A Democrat like me needs to say something many Democrats won’t like to hear: The role of district attorneys in our criminal-justice system is to prosecute people who commit crimes.
Tuesday’s overwhelming vote to recall District Attorney Chesa Boudin in deep-blue San Francisco should serve as a wake-up call for every Democrat who cares about the credibility of the party on the issue of public safety.
I live in Los Angeles, so I haven’t followed in detail all the grievances that led to the voters yanking Boudin from the office to which he was elected less than three years ago. From afar, however, it looks like some of these factors played into his recall:
It’s not to act like public defenders; we already have those. They defend those who break the law and can‘t afford a lawyer, and their work is a necessary and important part of our system of justice.
Nor is it to be a social welfare agency, providing relief or excuses for criminals.
Can they also be involved in efforts to improve the system? Are there needed reforms and changes that should be made? Of course. We know from our long history that the criminal-justice system is far from perfect. But if public perception of a DA is that he or she has elevated criminal-justice reform over their primary duty as a prosecutor, they can and usually will run into serious trouble, as Boudin did.
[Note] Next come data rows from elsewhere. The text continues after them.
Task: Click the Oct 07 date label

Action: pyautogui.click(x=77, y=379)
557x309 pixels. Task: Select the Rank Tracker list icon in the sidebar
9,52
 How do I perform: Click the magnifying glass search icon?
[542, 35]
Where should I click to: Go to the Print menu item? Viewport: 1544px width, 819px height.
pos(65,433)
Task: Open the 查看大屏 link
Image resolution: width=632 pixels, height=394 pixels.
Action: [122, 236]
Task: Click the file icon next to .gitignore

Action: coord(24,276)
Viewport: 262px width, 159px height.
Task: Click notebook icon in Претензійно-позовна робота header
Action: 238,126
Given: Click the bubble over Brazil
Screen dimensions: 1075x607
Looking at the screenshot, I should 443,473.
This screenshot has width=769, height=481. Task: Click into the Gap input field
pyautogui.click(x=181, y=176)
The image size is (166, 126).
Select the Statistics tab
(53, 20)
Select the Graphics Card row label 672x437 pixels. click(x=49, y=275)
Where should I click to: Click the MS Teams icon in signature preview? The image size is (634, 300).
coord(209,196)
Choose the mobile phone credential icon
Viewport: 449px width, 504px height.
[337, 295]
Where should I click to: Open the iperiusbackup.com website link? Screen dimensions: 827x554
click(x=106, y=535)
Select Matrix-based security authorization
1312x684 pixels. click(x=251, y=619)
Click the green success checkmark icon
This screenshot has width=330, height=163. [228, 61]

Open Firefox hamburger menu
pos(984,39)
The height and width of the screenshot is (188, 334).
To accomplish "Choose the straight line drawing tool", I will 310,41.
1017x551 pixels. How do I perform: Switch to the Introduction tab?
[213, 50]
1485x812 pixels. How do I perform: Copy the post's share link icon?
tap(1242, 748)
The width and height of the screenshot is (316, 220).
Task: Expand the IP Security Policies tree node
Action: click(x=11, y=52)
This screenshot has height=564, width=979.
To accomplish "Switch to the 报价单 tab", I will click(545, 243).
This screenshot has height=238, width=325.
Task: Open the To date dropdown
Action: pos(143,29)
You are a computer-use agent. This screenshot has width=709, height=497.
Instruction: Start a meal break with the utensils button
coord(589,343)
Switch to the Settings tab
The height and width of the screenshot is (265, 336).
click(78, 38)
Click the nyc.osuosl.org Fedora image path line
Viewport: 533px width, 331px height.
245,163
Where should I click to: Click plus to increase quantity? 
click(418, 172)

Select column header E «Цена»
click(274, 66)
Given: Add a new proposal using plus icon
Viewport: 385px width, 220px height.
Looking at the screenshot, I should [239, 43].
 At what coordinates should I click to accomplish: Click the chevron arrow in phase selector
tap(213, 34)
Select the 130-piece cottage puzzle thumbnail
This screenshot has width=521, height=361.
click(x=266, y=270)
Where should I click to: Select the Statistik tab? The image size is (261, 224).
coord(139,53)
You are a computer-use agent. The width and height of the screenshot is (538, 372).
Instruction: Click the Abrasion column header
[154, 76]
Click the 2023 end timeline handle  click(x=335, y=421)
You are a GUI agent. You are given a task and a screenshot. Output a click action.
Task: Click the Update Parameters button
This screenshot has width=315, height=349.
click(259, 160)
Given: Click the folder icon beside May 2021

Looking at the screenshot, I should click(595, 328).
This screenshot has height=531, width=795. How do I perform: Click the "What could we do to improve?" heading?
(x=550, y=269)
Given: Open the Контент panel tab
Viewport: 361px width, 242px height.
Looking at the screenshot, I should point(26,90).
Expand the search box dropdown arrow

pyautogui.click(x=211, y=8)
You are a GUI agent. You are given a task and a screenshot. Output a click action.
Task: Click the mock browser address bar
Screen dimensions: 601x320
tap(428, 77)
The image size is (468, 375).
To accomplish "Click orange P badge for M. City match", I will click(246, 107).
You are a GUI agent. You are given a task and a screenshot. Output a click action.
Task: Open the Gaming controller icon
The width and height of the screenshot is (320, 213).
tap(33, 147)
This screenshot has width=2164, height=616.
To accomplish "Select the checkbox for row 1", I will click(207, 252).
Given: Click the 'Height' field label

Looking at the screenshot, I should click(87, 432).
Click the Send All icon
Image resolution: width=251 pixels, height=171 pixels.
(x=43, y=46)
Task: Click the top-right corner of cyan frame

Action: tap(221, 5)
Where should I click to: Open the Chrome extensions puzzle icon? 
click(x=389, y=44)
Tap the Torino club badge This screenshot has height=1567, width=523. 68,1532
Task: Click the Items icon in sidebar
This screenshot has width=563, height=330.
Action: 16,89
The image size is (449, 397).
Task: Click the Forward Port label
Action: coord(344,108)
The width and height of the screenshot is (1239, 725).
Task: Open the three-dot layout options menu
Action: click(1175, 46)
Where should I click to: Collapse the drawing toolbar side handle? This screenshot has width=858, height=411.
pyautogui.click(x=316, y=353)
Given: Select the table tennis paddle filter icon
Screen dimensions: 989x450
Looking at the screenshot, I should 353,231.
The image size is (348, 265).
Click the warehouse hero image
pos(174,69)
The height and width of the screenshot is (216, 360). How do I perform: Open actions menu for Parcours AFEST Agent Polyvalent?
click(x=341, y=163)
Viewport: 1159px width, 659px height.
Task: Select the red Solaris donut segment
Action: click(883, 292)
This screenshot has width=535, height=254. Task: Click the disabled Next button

It’s like former San Francisco District Attorney Kamala Harris dubbing herself a “progressive prosecutor” in her presidential run. I believe that even many Democratic voters found that appellation to be an oxymoron, like a “kinder, gentler bill collector” or “compassionate auto repo man.” A prosecutor prosecutes, pure and simple.
We have numerous other examples in California of Democratic DAs whose reputations as their county’s top prosecutor were damaged by the way they handled criminal cases. Take, for example, here in Los Angeles County, Ira Reiner in the Rodney King case and McMartin preschool scandal, or Gil Garcetti in the O.J. Simpson trial.
Harris and her refusal as district attorney to charge the death penalty against a cop killer in San Francisco would have been a liability even among many Democrats nationally had she been the Democratic nominee for president in 2020. And in heavily Democratic Los Angeles County, District Attorney George Gascon, the former San Francisco DA and another self-described “reformer,” is now also facing the serious threat of a recall.
If district attorneys don’t aggressively and competently carry out their role as the chief public prosecutor, there is no one else who can do it. City attorneys are largely civil litigators, defending and providing advice to the city government.
Although attorneys general regularly call themselves the state’s “top cop,” they rarely prosecute individual street crimes. That’s the job, again, of the district attorney in every county.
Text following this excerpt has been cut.